A Revolução do Trabalho

Faxineiro, Artesão, Médico, Engenheiro, Artista, pouco importa a profissão, o desemprego atinge boa parte da população do mundo e nenhuma dessas vagas está por assim dizer “fácil”.
A globalização tem gerado um transtorno para quem não acompanhou atenciosamente a grande mudança do século XXI. Mas não são culpados e ainda há tempo de recuperar a corrida.
A solução é incorporar os novos métodos empresariais na gestão de negócios e pessoas que colocam atenção redobrada nas questões de concorrência, exportações e espírito independente quebrando as fronteiras profissionais.
Um bom exemplo de sucesso é o Google, a empresa treina seus novos funcionários organizando uma viagem para quatro paises em 16 dias, lá eles tem a missão de absorver conhecimento e a cultura local, adquirir experiências e contatos que podem ajudar bastante a vida profissional.
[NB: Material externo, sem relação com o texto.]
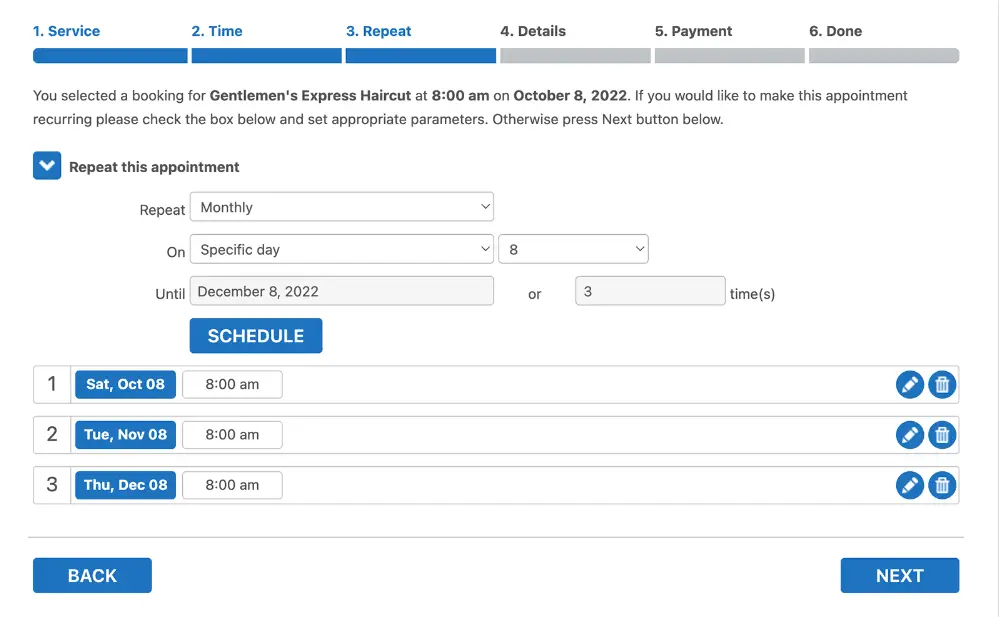999x617 pixels.
Task: Edit the Thu, Dec 08 appointment with the pencil icon
Action: click(910, 484)
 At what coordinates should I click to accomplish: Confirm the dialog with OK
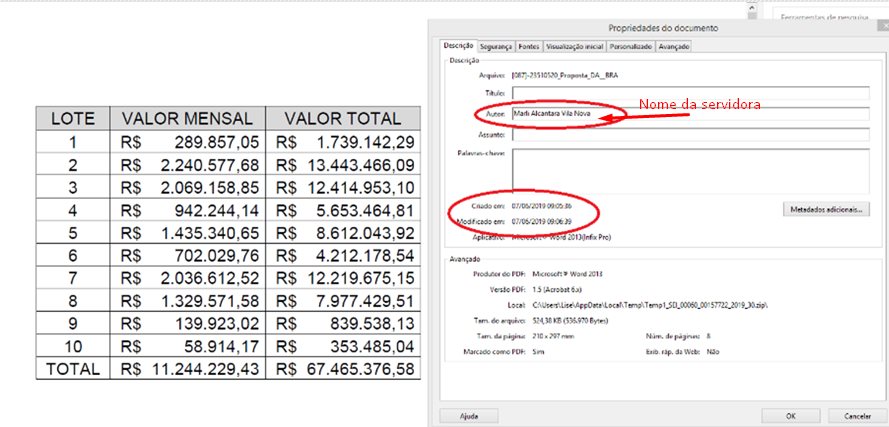click(790, 414)
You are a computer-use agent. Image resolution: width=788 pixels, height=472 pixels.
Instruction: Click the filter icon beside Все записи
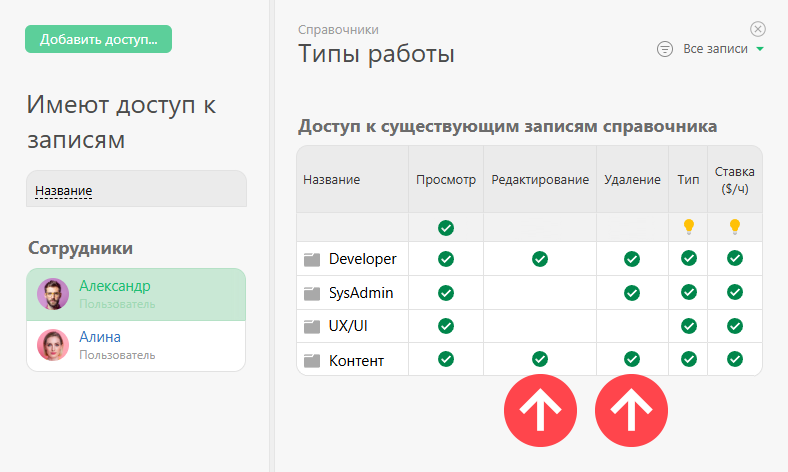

Os 16 escolhidos recrutados pelo Google são nada mais que recém formados com grandes idéias e desejos de inovação.
Em geral, grandes empresas estão adotando novos ambientes de trabalho e conseqüentemente gerando novos desafios, a função do empregado é surpreender e criar, deixando de lado o modelo tradicional na formação rígida empresarial. Nesse modelo apresenta-se a AES, com seus 30 mil funcionários, pode-se afirmar que muitas das decisões importantes são tomadas por empregados de diversos setores. A Predicta, em São Paulo, oferece cerveja à vontade para os funcionários durante o expediente, porquê tanto? Numa reportagem publicada pela Época, Marcelo Maizola, um dos três sócios da Predicta, afirma escolher seus funcionários a dedo e completa: “Se qualquer um deles quiser beber 10 latinhas de cerveja na hora do almoço, tenho certeza que ele sabe o que faz”.
O objetivo dessas empresas é desafiar, aprofundar as relações humanas, trabalhar com confiança nas pessoas que acreditam em mudanças constantes, no talento de surpreender e buscar novas formulas para o sucesso.